Speedcore Architecture

Speedcore eFPGA IP architecture incorporates many architectural enhancements that dramatically increase performance, reduce power consumption, and shrink die area. When selecting a Speedcore eFPGA, designers can select the optimal mix of architectural elements including:

  • Logic – 6-input look-up-tables (LUTs) plus integrated wide MUX functions and fast adders
  • Logic RAM – 2 kb per memory block for LRAM2k, and 4kb per memory block for LRAM4k
  • Block RAM – 72 kb per memory block for BRAM72k, and 20kb per memory block for BRAM20k
  • DSP64 – 18 × 27 multiplier, 64-bit accumulator and 27-bit pre-adder per block
  • Machine learning processors (MLP) – 32 multiplier/accumulators (MACs) per block, supporting integer and floating point formats

Reconfigurable Logic Blocks (RLB)

  • Logic – 6-input look-up-tables (LUTs) that implement all functions with as many as 7-inputs and some 8-input functions in a single level of logic. Reducing the need for multiple logic levels improves performance.
  • 8:1 Muxes – New, dedicated 8-to-1 multiplexers dramatically increase logic performance.
  • Shift chain – Double the number of registers compared to the original Speedcore architecture plus optimized routing for shift chains.
  • ALU – A larger ALU now supports 8-bit operations for addition, counting, comparison, and maximum functions.
  • LUT-based multiplication – Efficient, LUT-based multipliers require half the on-chip resources compared to other leading FPGA products: A 6 × 6 multiply requires only 11 LUTs and runs at 1 GHz. An 8 × 8 multiply requires only 18 LUTs and runs at 500 MHz.

Logic RAM

  • The LRAM2k implements a 2,304-bit memory block configured as a 32 × 72 simple dual-port (one write port, one read port) RAM. The LRAM2k has a synchronous write port. The read port is configured for asynchronous read operations with an optional output register.
  • The LRAM4k implements a 4,096-bit memory block configured as a 128 × 32 simple dual-port (one write port, one read port) RAM. The LRAM4k has a synchronous write port. The read port is configured for asynchronous read operations with an optional output register.

Block RAM

  • The BRAM72k primitive implements a 72-kb simple-dual-port (SDP) memory block with one write port and one read port. Each port can be independently configured with respect to size and function, and can use independent read and write clocks. The BRAM72k can be configured as a simple dual port or ROM memory.
  • The BRAM20k implements a dual-ported memory block where each port can be independently configured with respect to size and function. The BRAM20k can be configured as a single-port (one read/write port), dual-port (two read/write ports with independent clocks), or ROM memory.

DSP64

  • The DSP64 blocks include multiple/accumulate and associated logic to efficiently implement math functions such as finite impulse response (FIR) filters, fast Fourier transforms (FFT), and infinite impulse response (IIR) filters. The DSP64 blocks are optimized to operate with the logic fabric and LRAM blocks to implement math functions.

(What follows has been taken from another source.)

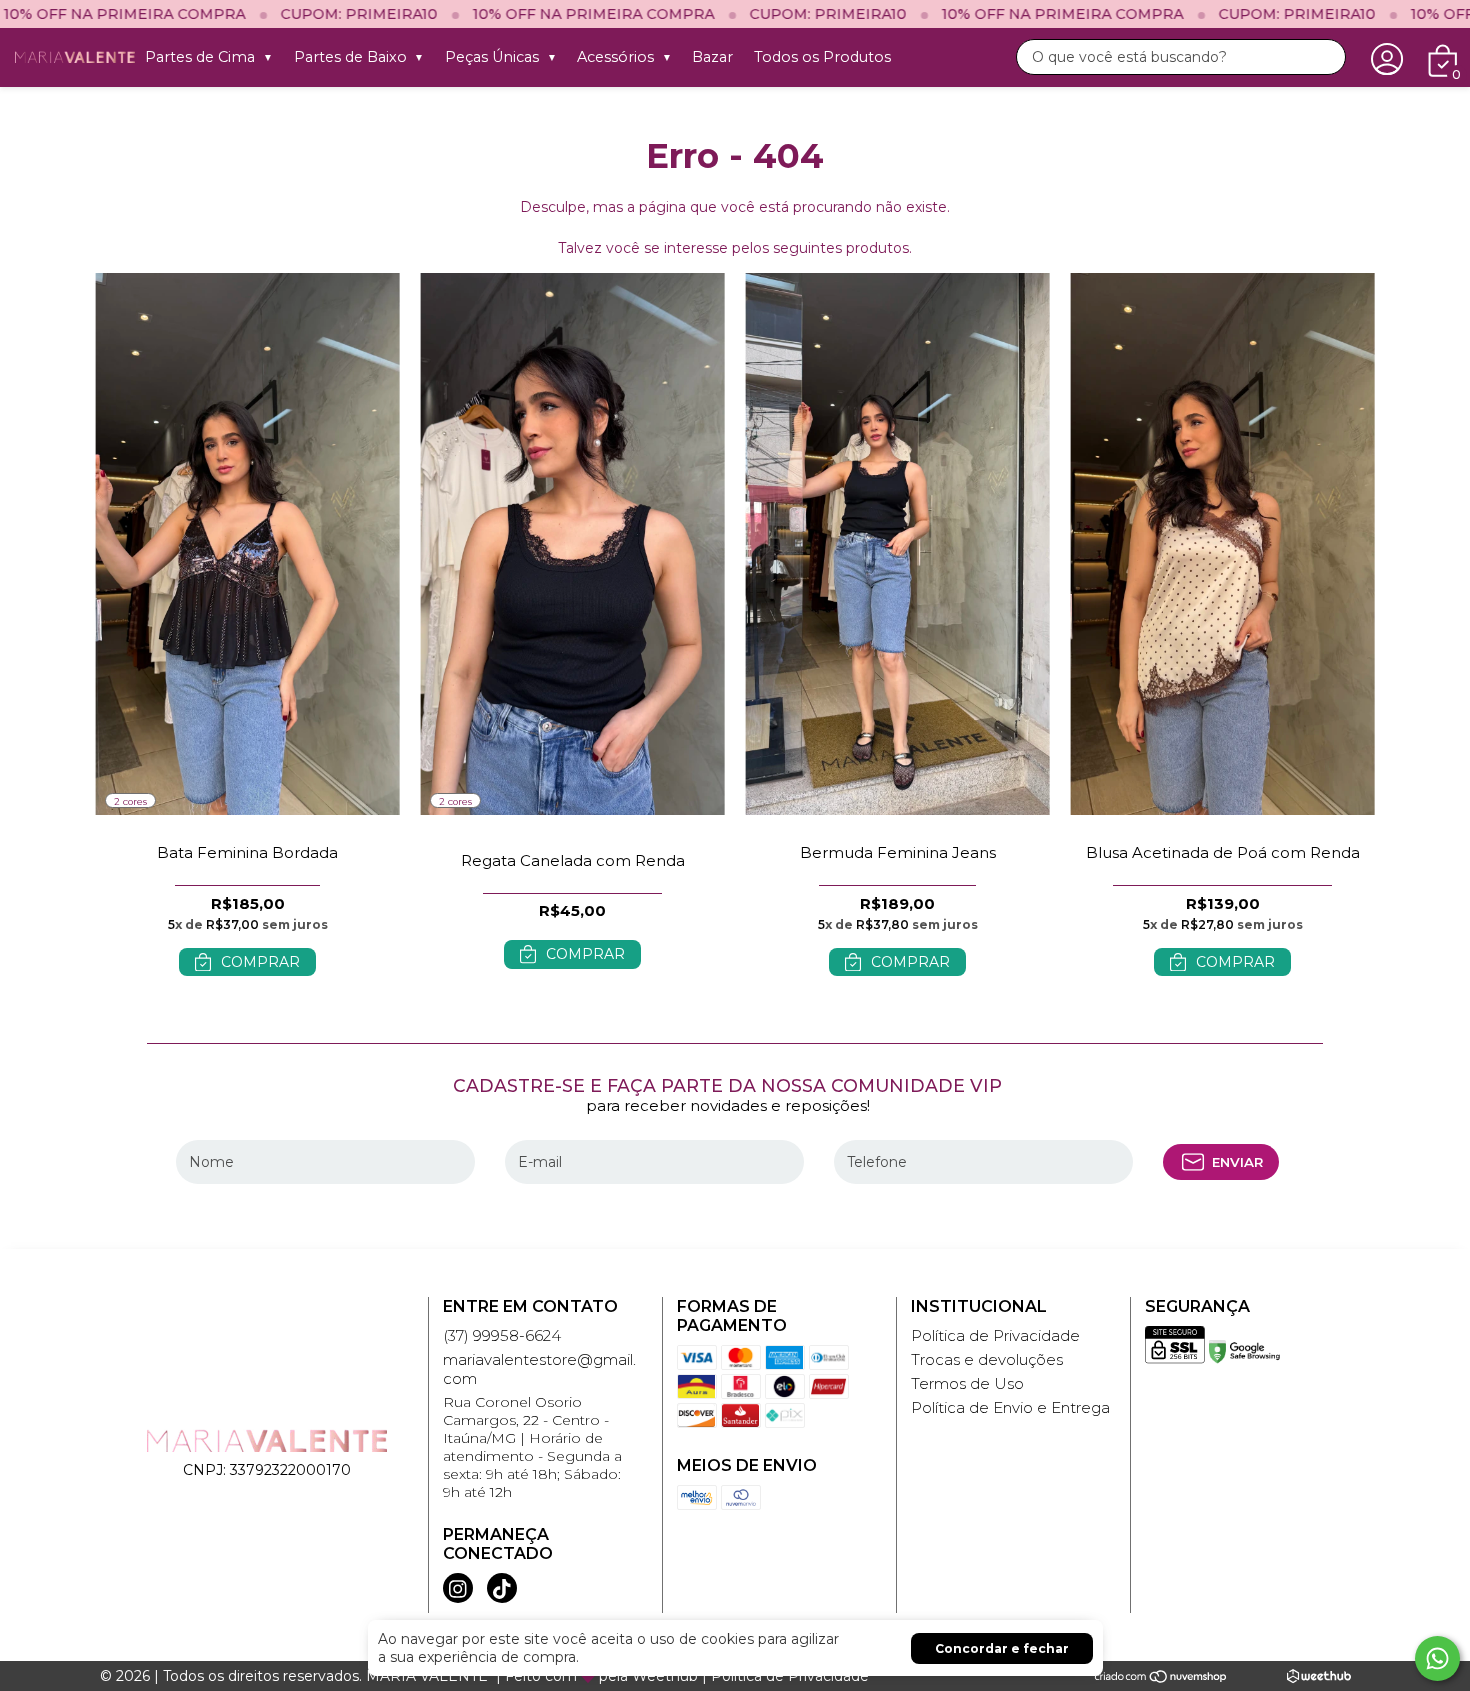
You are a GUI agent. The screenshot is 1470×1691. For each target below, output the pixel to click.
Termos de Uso (967, 1383)
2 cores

Machine Learning Processor (MLP)

The new MLP in Speedcore eFPGA IP is a complete AI/ML compute engine. Each MLP includes a cyclical register file that leverages temporal locality to reuse stored/cached weights or data, thus boosting performance by significantly reducing data movement for a variety of calculations. The MLPs are tightly coupled with their neighboring MLPs and larger memory blocks to maximize processing performance and to deliver the highest number of operations per second with the lowest power profile. The MLPs support fixed-point and floating-point formats (Bfloat16; 16-bit, half-precision; and block floating point). Users can trade off precision versus performance by selecting the optimal data precision on the fly, as required by each application.

Feature Benefit
Configurable multiply precision and count Trade off performance/power vs. precision - Increasing multiplier count for lower precision functions.
Cyclical register file Double compute performance - Similar to a cache function in that data is saved for efficient reuse by the MLP. Optimized for AI/ML functions.
Column bonding and MLP cascade paths

Higher performance - Hard paths between memory and other MLP blocks enable high-performance functionality while freeing up general-purpose routing.

Multiple number formats Flexibility - Supports mainstreams fixed- and floating-point formats and frameworks.
Rounding and saturation System performance - Support for multiple rounding formats and saturation that would otherwise need to be implemented in LUTs.

Routing

  • Dedicated buses – A first in the eFPGA industry! High-performance, bus-grouped routing channels, separate from the standard eFPGA routing channels, ensure that there is no congestion between bus-oriented data traffic — common with memories — and other types of data traffic routed over the eFPGA’s standard, bit-oriented channels.
  • Bus muxes – Another first in the eFPGA industry; bus muxes allow users to efficiently create bus mux functions without consuming any LUTs or standard routing. This capability effectively creates a giant, distributed, run-time-configurable switching network that is separate from the eFPGA’s bit-oriented routing network.